Вот что говорил об этом назначении Никола Знаменский своим приятелям.
— Сеньке в та поры, кажись, было двадцать первой, али двадцать два года, а мне пошел десятнадцатый (то есть — 20-й), не помню… Сорвиголова был этот парнишко! Ну, вот, теперича, как есть помню… Сидим мы за столом на поминках; поп Олексей и бает: а кто, бает, из вас, теперича, робята, дьячком хочет сделаться?.. Ну, а нам, мне да брату, обоим хотелось дьячками быть, потому, сам знаешь, подати с дьячков не просят, жизнь легкая, а што насчет оранья — наше дело: заорем так-то ли што… Поп Олексей и бает: двоим негоже, одному нужно… Ну и велел ехать мне да брату в город, к самому благочинному, и грамотку обещал дать — это к благочинному, знаешь… Ну, поехали. Я да брат по лукошку яиц взяли, ругаться стали дорогой. Сенька бает: ты, бает, чупарый, тебя не сделают, а меня, бает, сделают, потому, у меня, бает, в лукошке два ста десятнадцать два яйца, а у тебя только два ста… Ну, пришли к благочинному, рыжий такой, просто разодет так, что и не бай! «Што? — спрашивает это нас… Так и так, баю; а я нужды нет, што Сенька был сорвиголова, а я все-таки был не в пример бойчае его. „Вот те, баю, грамотки от нашего попа Олексея, дьячком велел тебе меня сделать. За эго я тебе, батшко благочинный, лукошко яиц привез“. Смешно ему што-то стало. А Сенька как взглянет на меня по-коровьи и скажет благочинному „Врет Миколка. Я два ста десятнадцать два яйца привез, а он только два ста…“ Ладно, бает благочинный. Ну, и заставил он нас читать — прочитали гоже: петь заставил, а я по-церковному немного смыслил… Благочинный и бает: ты, бает, петь не умеешь, а тоже в дьячки суешься. Ну да, бает, ладно: будь дьячком в селе, а ты, бает брату, останься в городе, я тебя в собор поставлю. Я, бает, отпишу к архирею и скажу, колды тебе приезжать постригаться… Ладно, думаю, и диво меня взяло: за што это волосы стричь? Не дам. На што из-за этого с попом Олексеем дома подрался маленько… Пошли мы с Сенькой в кабак, Сенька дразнится: што, бает, я в город, а ты в село… Ладно, баю, в городе Медведев нет, а ты меня хоть зарежь, не пойду в город. Потом он стал калякать: я, бает, теперь старше тебя, начальство… За это слово я его больно хотел побить, да на радостях прощанье сотворил.
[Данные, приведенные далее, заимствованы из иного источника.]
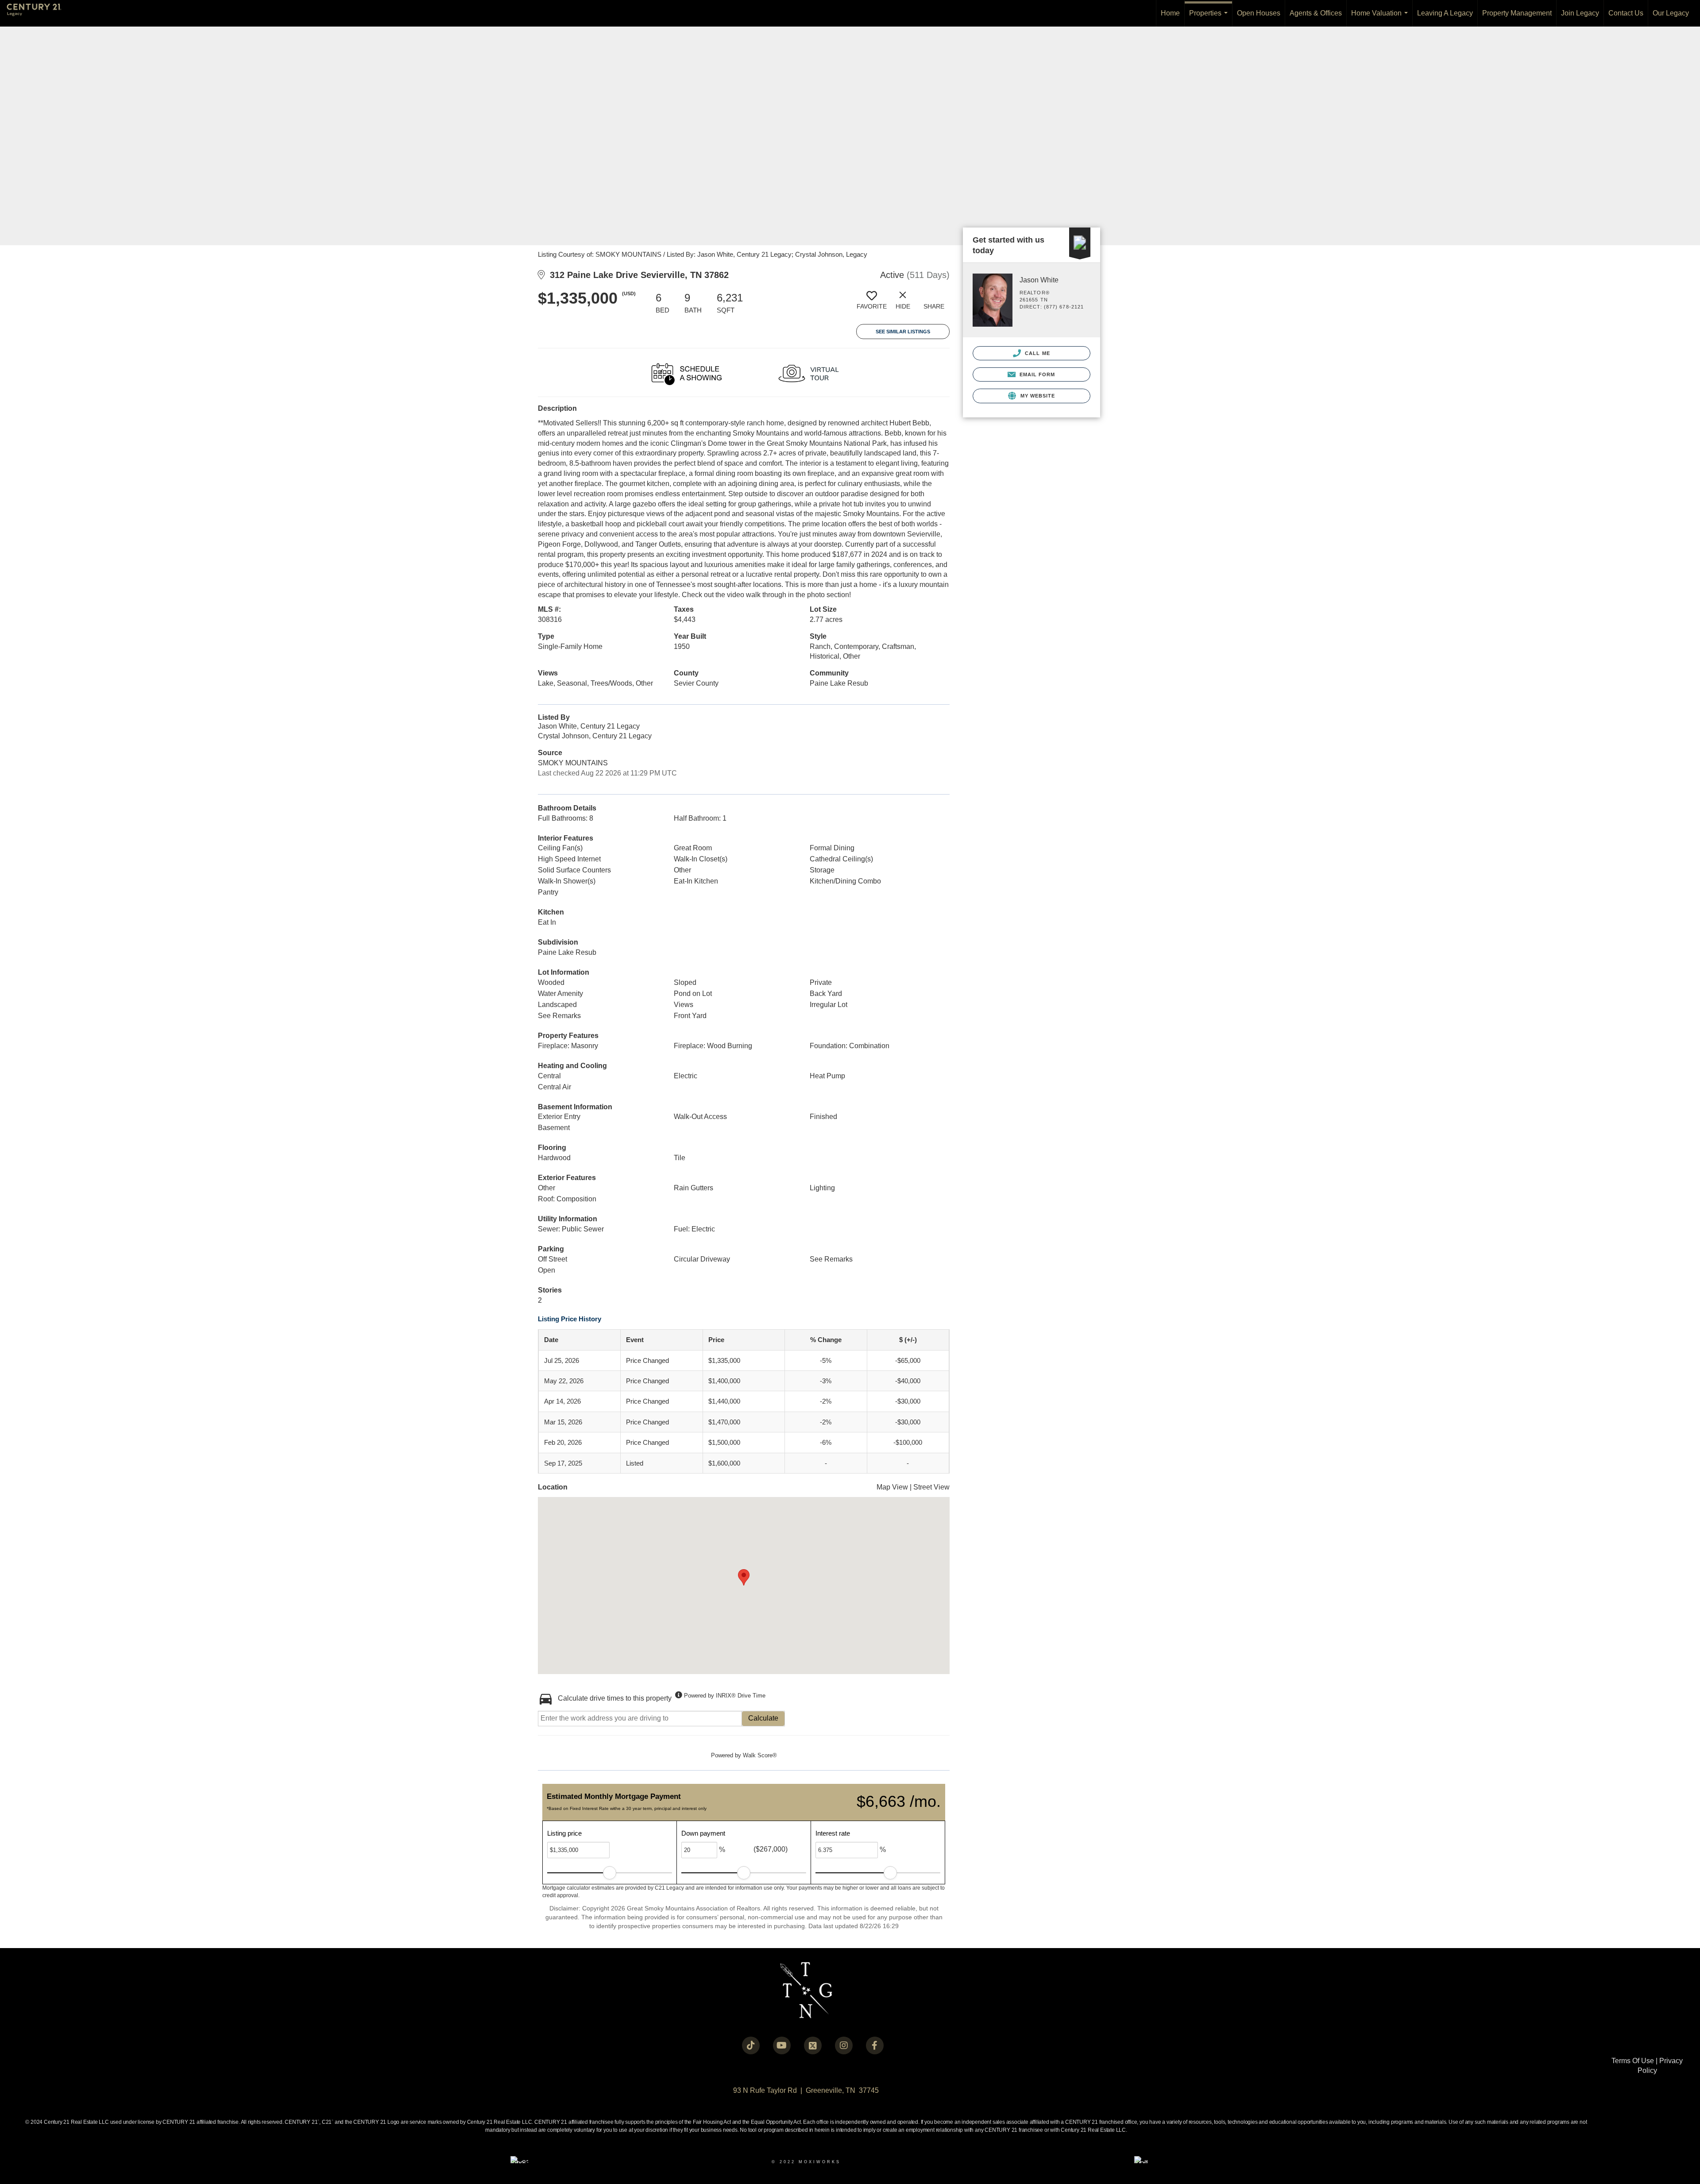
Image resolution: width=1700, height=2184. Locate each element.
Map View (892, 1487)
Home (1170, 13)
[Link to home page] (38, 13)
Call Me (1036, 353)
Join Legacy (1580, 13)
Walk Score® (760, 1755)
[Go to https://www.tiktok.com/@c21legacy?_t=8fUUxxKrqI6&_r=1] (751, 2045)
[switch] (871, 303)
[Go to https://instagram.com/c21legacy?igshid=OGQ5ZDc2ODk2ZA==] (844, 2045)
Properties (1210, 18)
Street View (931, 1487)
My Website (1036, 395)
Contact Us (1625, 13)
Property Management (1517, 13)
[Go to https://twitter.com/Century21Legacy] (813, 2045)
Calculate (763, 1718)
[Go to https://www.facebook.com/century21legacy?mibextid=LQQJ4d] (875, 2045)
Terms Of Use (1632, 2060)
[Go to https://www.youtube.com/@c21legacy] (782, 2045)
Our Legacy (1671, 13)
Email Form (1036, 374)
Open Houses (1258, 13)
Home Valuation (1381, 18)
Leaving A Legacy (1445, 13)
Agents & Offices (1316, 13)
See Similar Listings (903, 331)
Город от нашего села был в пятидесяти верстах, и туда отец ездил часто с зверями, птицами и рыбой, которые он продавал одному купцу, или, проще, получал от купца муку, крупу, соль и порох с дробью. Дядя Семен, проживши в городе год, значительно пообтерся: носил суконный подрясник, сапоги, помахивал своей головой и косичками, за что отец стал называть его пучеглазым чертом. На другой год дядя женился на некрасивой причетниковской дочери и поселился в доме тестя, который, кроме жены, имел еще трех дочерей, ужасно глупых женщин, которых мой отец не мог терпеть и называл кикиморами. Особенно он ненавидел их за то, что они называли его неучем, сельским дьячком; а со стороны он слышал, что они называют его колдуном, потому что он будто бы посадил им по киле; у них было по грыже под подбородком — местная болезнь, происходящая там и теперь от нечистоты и влияния климата.
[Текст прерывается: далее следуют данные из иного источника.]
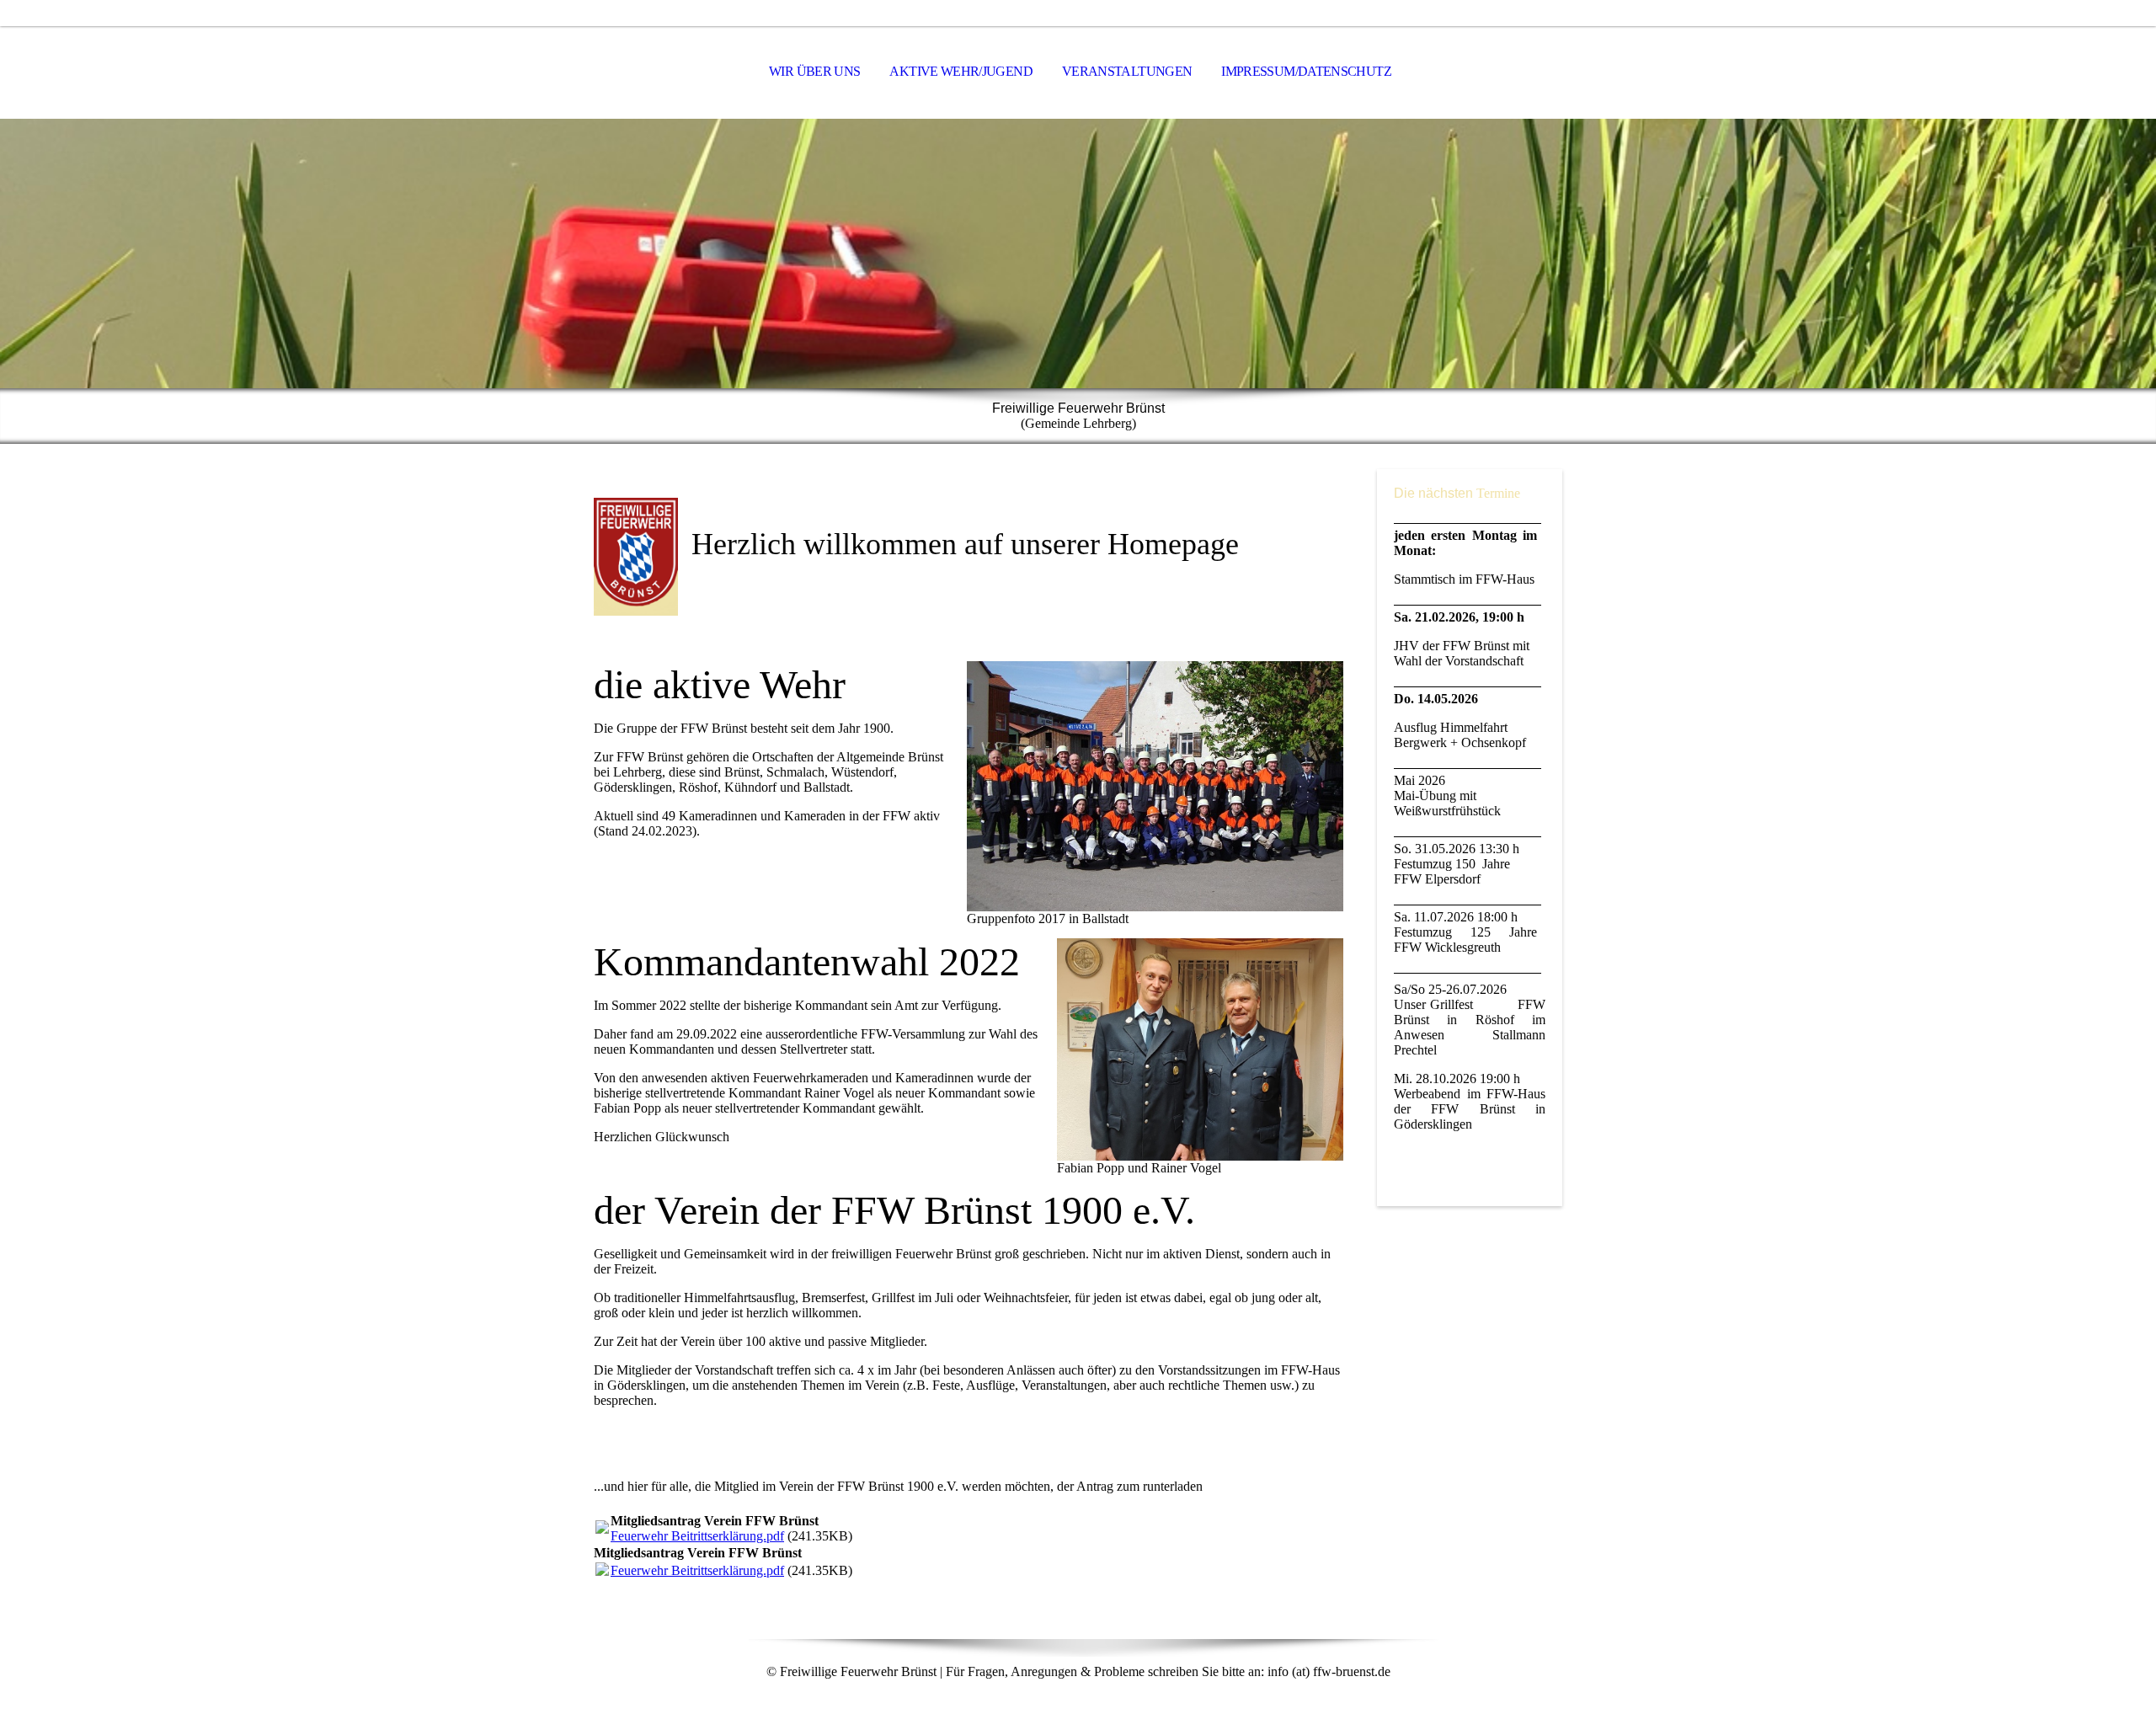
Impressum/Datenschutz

Церковь в Знаменском селе была открыта при моем дедушке с целью обращения язычников в христианство. Первый священник был молодой, ученый настолько, насколько в то давнишнее время можно было ожидать от человека; но народ не понимал его слов и в церковь не ходил, и он, промаявшись в селе кое-как год, уехал в другое место. После него священником был о. Алексей, при котором мой отец сделался дьячком; он был старик и скоро умер, а на место его приехал о. Василий Здвиженский из Рязанской губернии, где он был дьяконом на причетническом окладе. Он думал, что в нашем краю жить хорошо, но ошибся.